▸ Written problem:
Pull out every line of the records that contains "Viewport" and list those lines.

▸ Data rows:
_ _ _ _ _ _ _

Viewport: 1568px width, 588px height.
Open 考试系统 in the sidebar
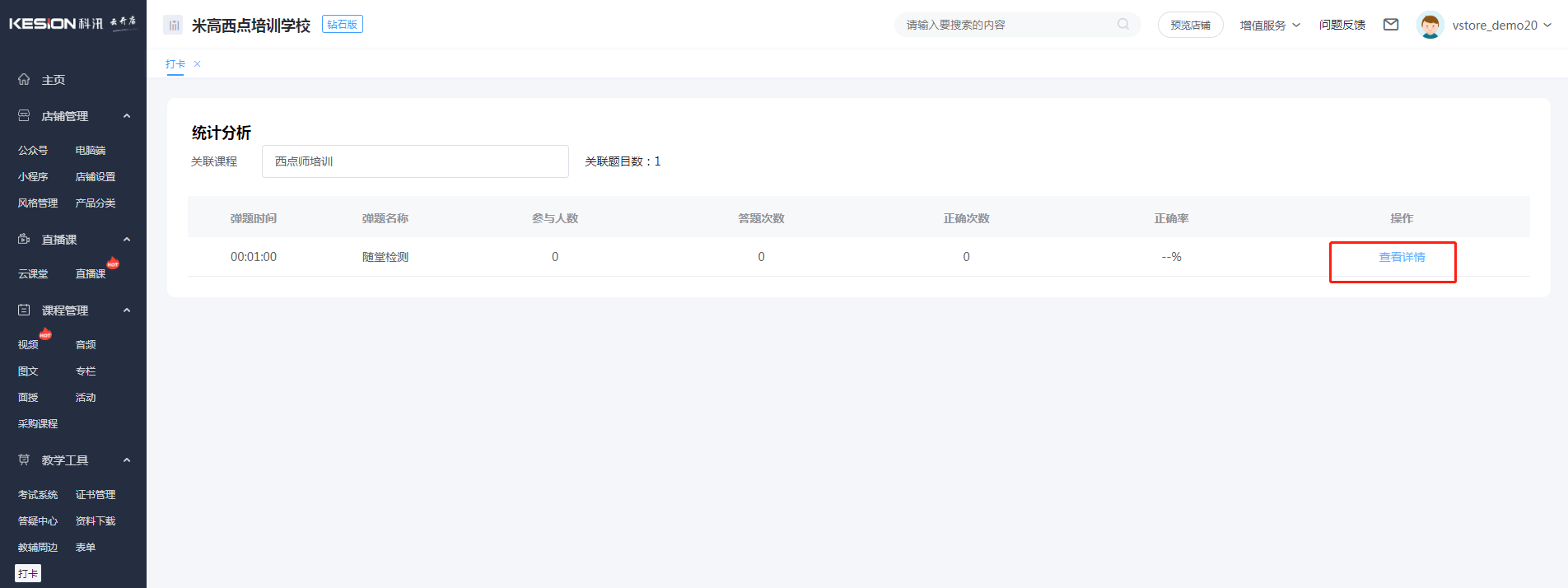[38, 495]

_ _ _ _ _ _ _

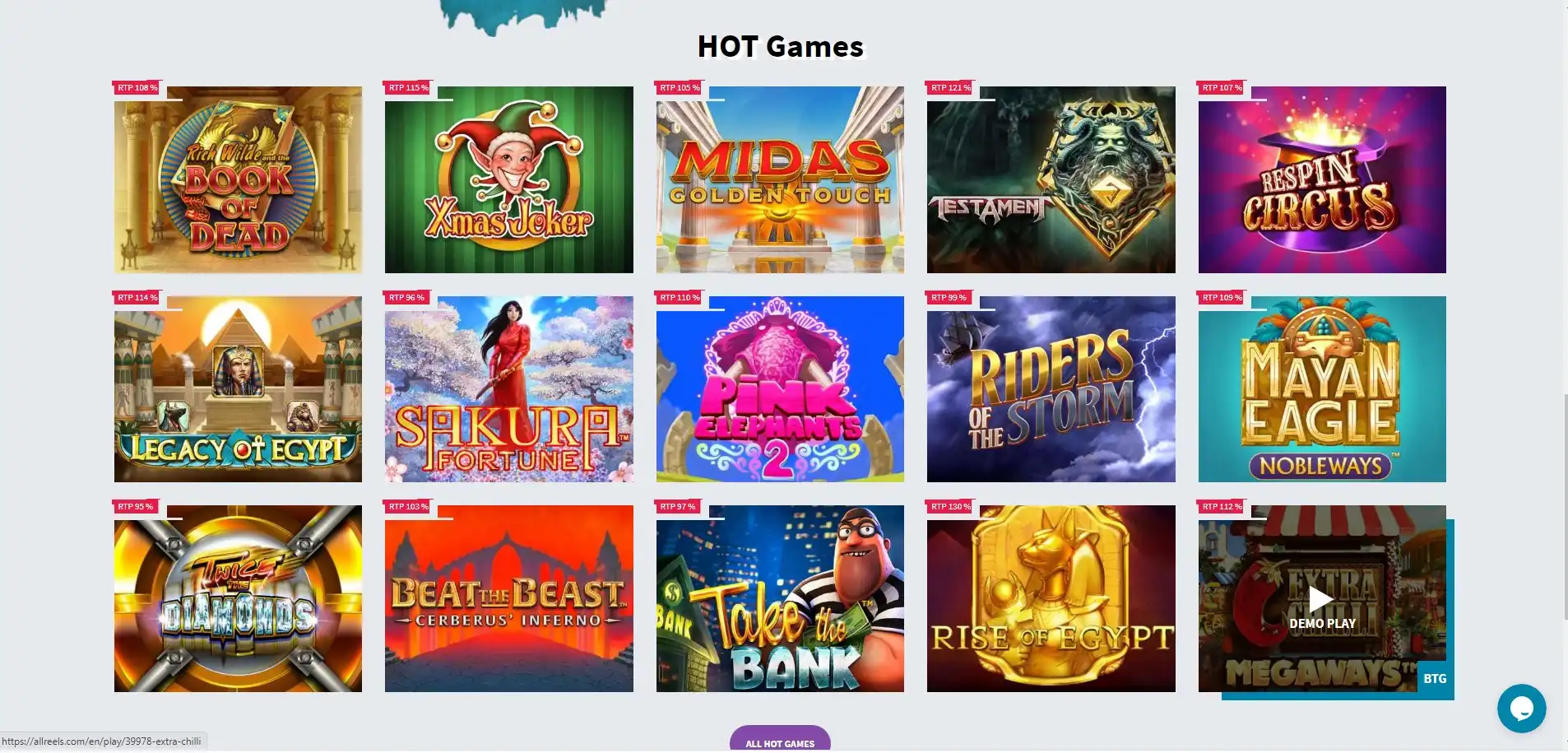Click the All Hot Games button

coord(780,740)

_ _ _ _ _ _ _

▸ Full answer:
Viewport: 1568px width, 588px height.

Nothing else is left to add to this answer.